Problem to work on: Pull each line with the string "Select" from the entries.

Data for the task:
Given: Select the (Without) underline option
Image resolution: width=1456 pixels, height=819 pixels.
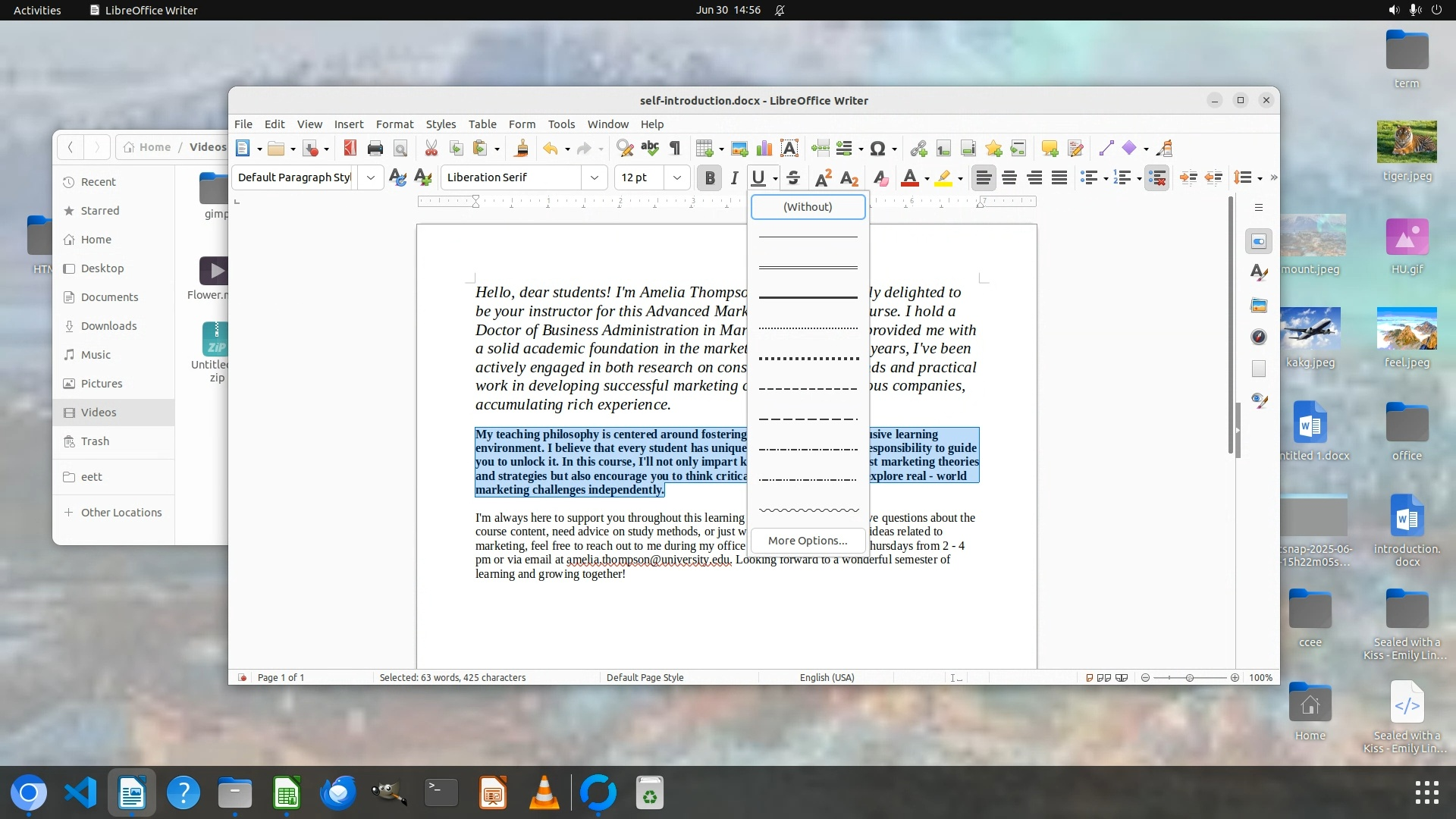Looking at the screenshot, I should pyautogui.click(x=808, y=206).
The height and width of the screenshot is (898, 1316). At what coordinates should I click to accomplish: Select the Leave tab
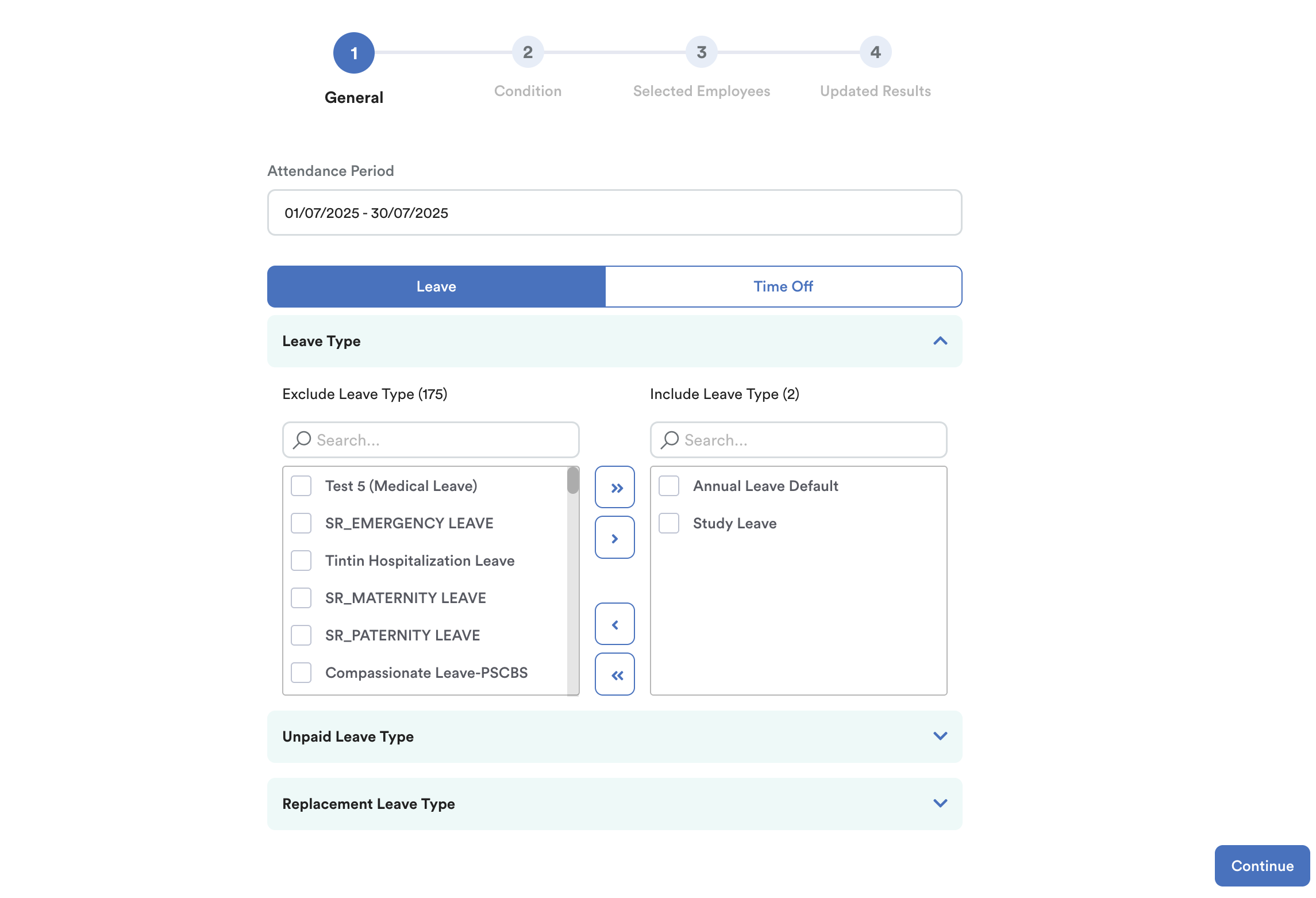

==

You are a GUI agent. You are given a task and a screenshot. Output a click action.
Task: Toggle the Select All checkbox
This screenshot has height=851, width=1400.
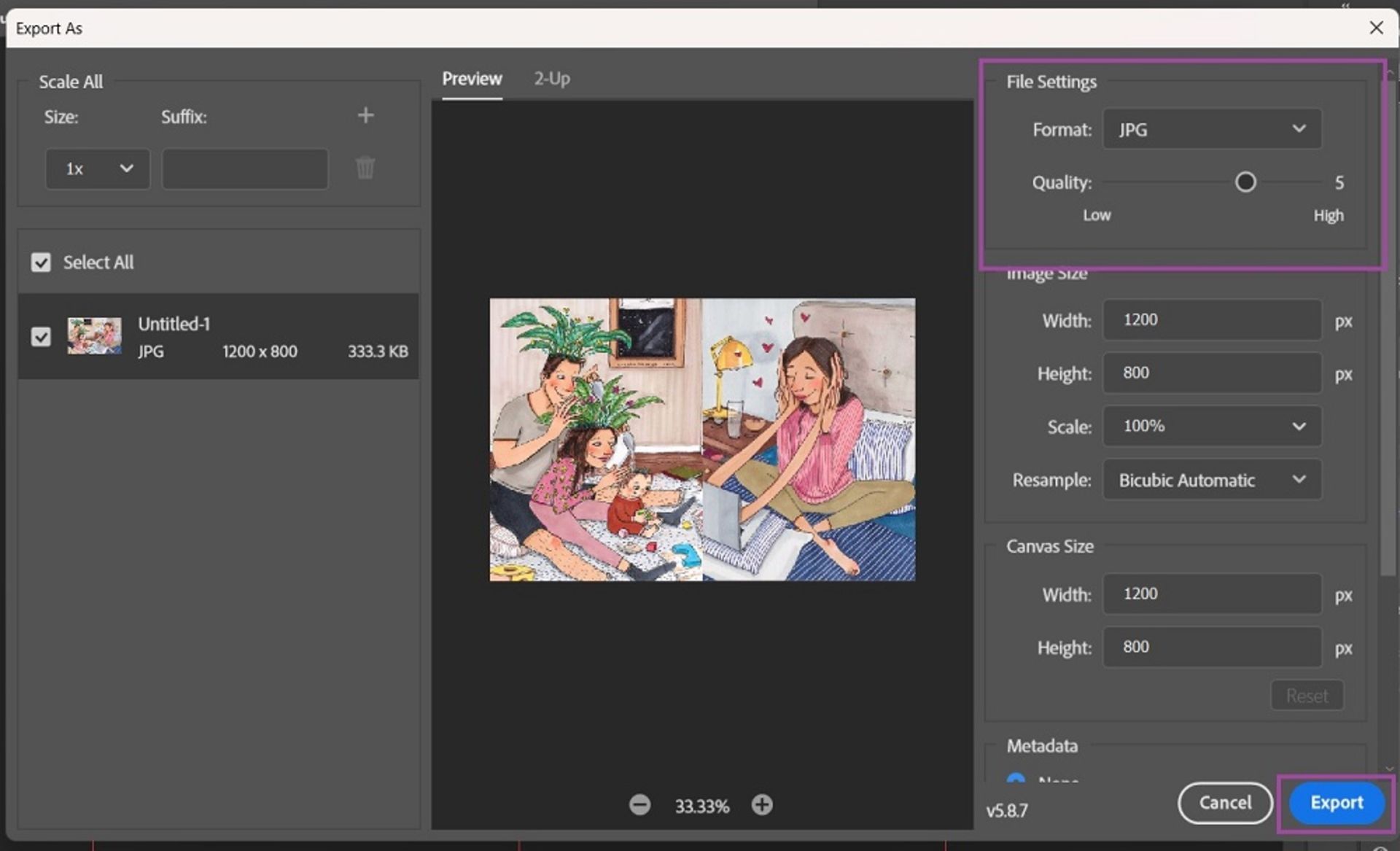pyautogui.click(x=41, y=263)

---

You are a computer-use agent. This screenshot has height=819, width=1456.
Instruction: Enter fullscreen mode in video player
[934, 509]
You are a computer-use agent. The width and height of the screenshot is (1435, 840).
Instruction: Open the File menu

Response:
Given: Select the (Without) underline option
The height and width of the screenshot is (898, 1316). At what coordinates should I click to accomplish: Select the Leave tab
Task: Toggle the Select All checkbox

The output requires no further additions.